Every day, more than 25 million children and thousands of bus drivers breathe polluted air during their commute to school, which has a negative impact on students’ health and academic performance – particularly for students with asthma and other respiratory conditions. Further, transportation accounts for the largest share of greenhouse gas emissions in the U.S. With approximately 500,000 school buses on the road traveling over 3 billion miles per year, this bill will assist school districts in transitioning to cleaner buses that can accelerate the electrification of the nation’s school bus fleet. The legislation comes as school districts across Washington state are committing to electrifying their school bus fleets, including Seattle Public Schools.

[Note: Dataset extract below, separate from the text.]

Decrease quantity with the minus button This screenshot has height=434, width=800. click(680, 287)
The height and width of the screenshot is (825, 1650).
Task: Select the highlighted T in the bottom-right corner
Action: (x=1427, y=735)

The Clean School Bus Act will:
- Authorize $1 billion over five years at the Department of Energy to fund a Clean School Bus Grant Program to spur increased adoption of this clean technology
- Provide grants of up to $2 million to replace diesel school buses with electric school buses, invest in charging infrastructure and support workforce development. Right now, electric vehicle (EV) school buses cost significantly more than diesel, so it is cost-prohibitive to purchase EV buses
- Give priority to applications that serve students from families with low-incomes, replace the most polluting buses
The Clean School Bus Act was supported in 2019 by American Lung Association, California Association of School Transportation Officials, Chispa – Clean Buses for Healthy Niños, Environmental Law & Policy Center, Green for All, Hispanic Access Foundation, League of Conservation Voters, National Resources Defense Council, San Joaquin Valley Air Pollution Control District, South Coast Air Quality Management District and the U.S. Public Interest Research Group. This year it is also supported by the Environmental Defense Fund and the BlueGreen Alliance.